China’s  foreign ministry has hit back at Microsoft claims that Chinese nation-state hackers have been attacking US critical infrastructure  (Getty Images)
China’s foreign ministry has hit back at Microsoft claims that Chinese nation-state hackers have been attacking US critical infrastructure (Getty Images)

China has denied allegations made by tech giant Microsoft that Chinese state-sponsored hackers have been trying to disrupt critical communications infrastructure between the US and Asia.

On Wednesday, Microsoft issued a report accusing a Chinese nation-state hacking group called “Volt Typhoon” of targeting critical infrastructure in the US and Guam to carry out espionage and information gathering.

In a video statement released on Twitter Thursday afternoon, Mao Ning, a spokeswoman for China’s Ministry of Foreign Affairs slammed Microsoft’s report, claiming that it is “a patchwork with a broken chain of evidence” and “extremely unprofessional”.

She added that it was ironic that the report was released jointly with statements from cybersecurity agencies in the UK, Australia, Canada and New Zealand — the other members besides the US of the Five Eyes intelligence alliance.

“As we all know, the Five Eyes alliance is the world’s biggest intelligence organisation, while the NSA is the world’s biggest hacking group,” said Ms Mao.

“The involvement of certain companies this time shows that the US is exploring new channels of spreading disinformation besides government agencies.

“This is not the first time for them to do so and certainly not the last time too, however, whatever subterfuge it uses, this will not change the fact that the US is the biggest hacking empire in the world.”

Volt Typhoon’s hacking campaign

On Wednesday, the NSA released an advisory providing technical details on just how Volt Typhoon is spying on critical infrastructure and what organisations should do to prevent further attacks.

The hacking group’s espionage and information-gathering efforts reportedly affected multiple government systems, as well as networks in multiple industries like communications, IT, manufacturing, utility, transportation, construction and maritime.

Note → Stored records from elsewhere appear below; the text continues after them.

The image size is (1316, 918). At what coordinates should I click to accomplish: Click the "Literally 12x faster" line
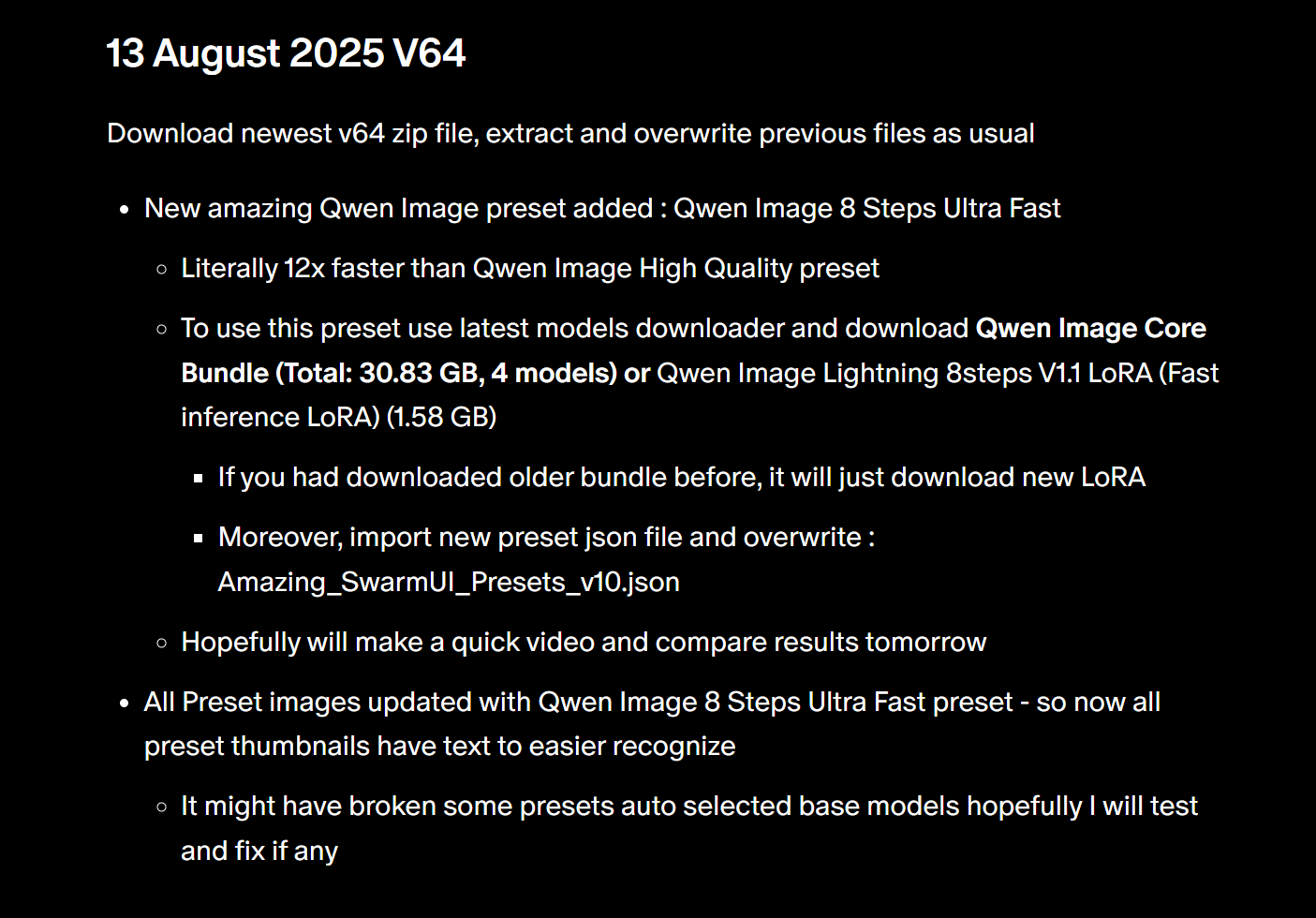529,269
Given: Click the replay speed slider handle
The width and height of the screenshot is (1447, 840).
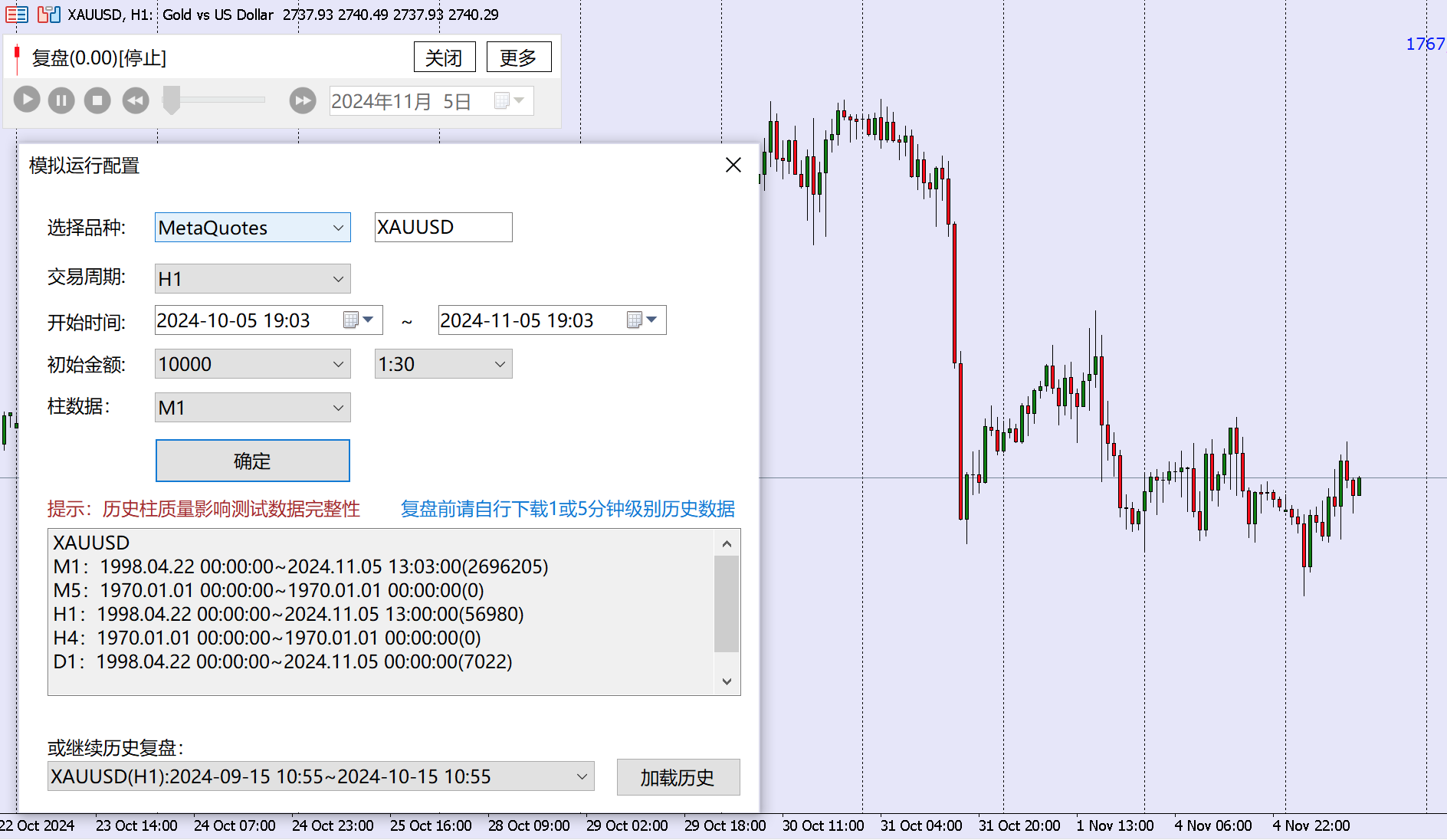Looking at the screenshot, I should point(172,100).
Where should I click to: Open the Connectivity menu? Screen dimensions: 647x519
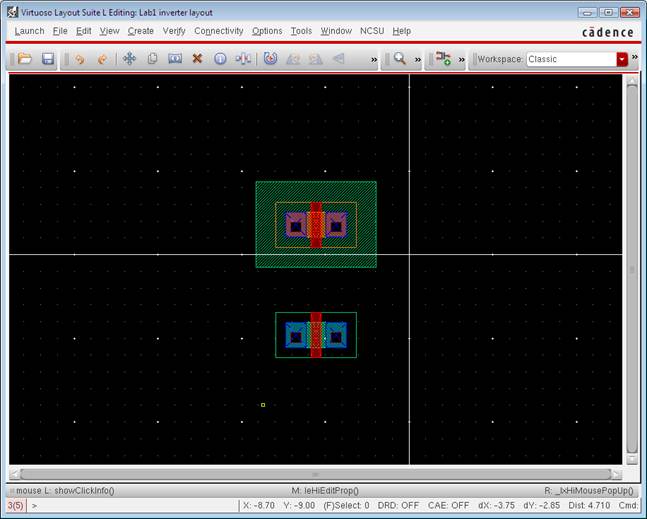pyautogui.click(x=218, y=31)
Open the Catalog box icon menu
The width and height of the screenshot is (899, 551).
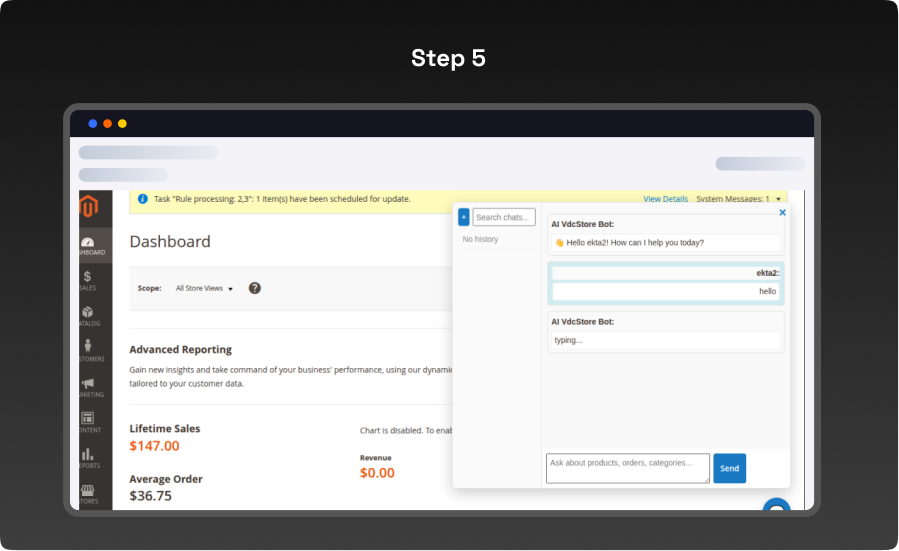point(88,316)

Microsoft said that Volt Typhoon was using a type of hacking method known as “living off the land”, where the hackers were sneakily using network administation tools to collect credentials from local and network systems, and then use them to log in and observe the networks.

The tech giant added that the hacking group were able to blend into normal network activity by routing traffic through compromised small office and home office (SOHO) network equipment, including routers, firewalls, and VPN hardware.

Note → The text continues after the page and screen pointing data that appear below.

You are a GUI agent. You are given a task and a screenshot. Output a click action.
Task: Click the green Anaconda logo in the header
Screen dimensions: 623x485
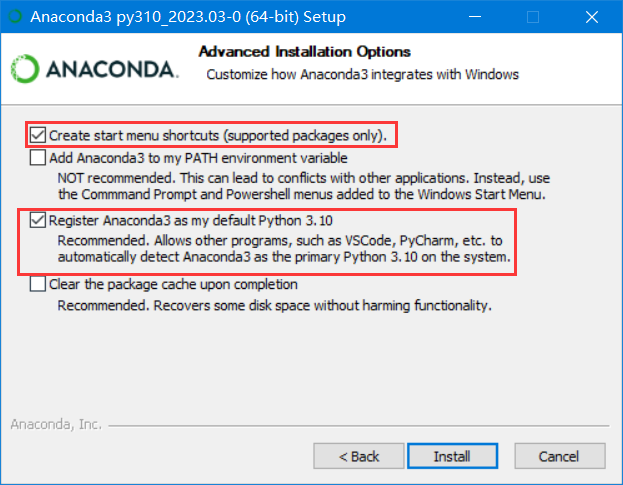[25, 69]
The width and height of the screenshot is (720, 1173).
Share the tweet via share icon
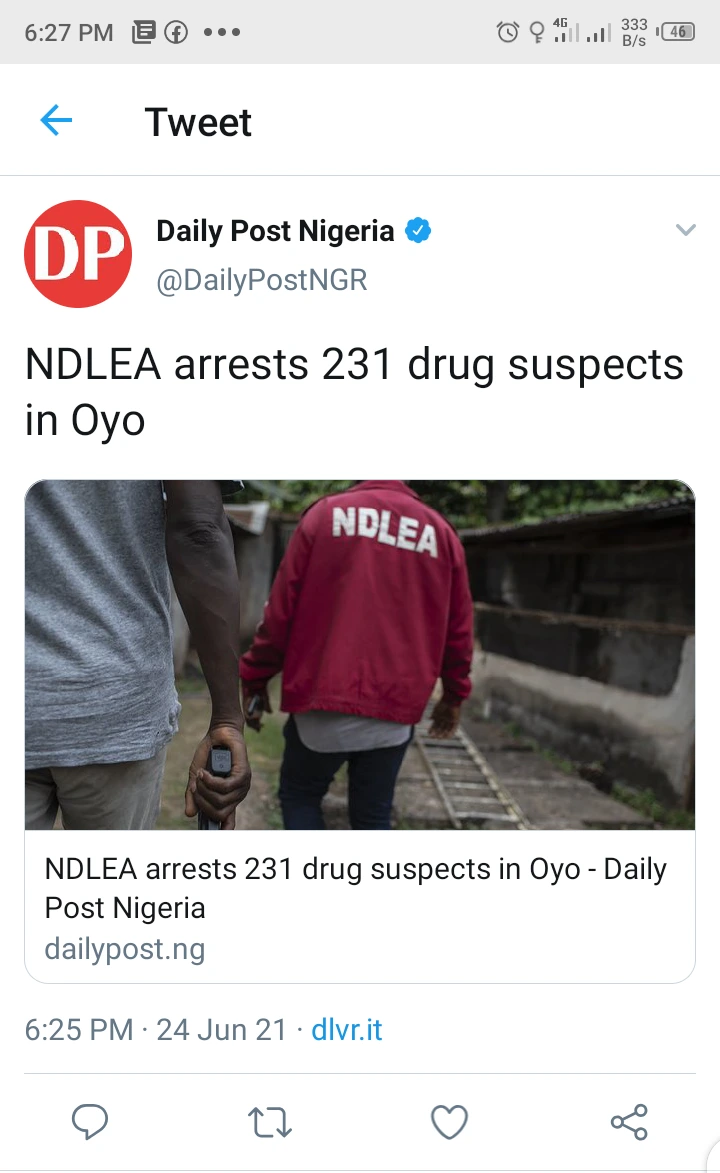[629, 1121]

UK organisations urged to take action

On Wednesday night, the National Cyber Security Centre issued advice for UK organisations on the Volt Typhoon hacking group.

“It is vital that operators of critical national infrastructure take action to prevent attackers hiding on their systems, as described in this joint advisory with our international partners,” said NCSC Director of Operations Paul Chichester.

“We strongly encourage providers of UK essential services to follow our guidance to help detect this malicious activity and prevent persistent compromise.”

William Hutchison, the former cybersecurity lead for the US Department of Defense (DoD) told The Standard that the UK needs to improve its cyber defences.

“There’s been a massive underinvestment in critical national infrastructure in the UK. Unfortunately, it’s not hard to compromise critical infrastructure and bring critical services to their knees,” said Mr Hutchison, who is also chief executive of cybersecurity firm SimSpace.

He wants companies and organisations to prepare themselves by simulating a real cyberattack situation and assessing whether their current responses are adequate.

Mr Hutchison added: “By utilising military-grade cybersecurity readiness solutions, such as cyber ranges, organisations can test their systems to failure in a high-fidelity, simulated environment, shifting the power away from hackers’ intent on exfiltrating sensitive data and damaging business-critical systems.”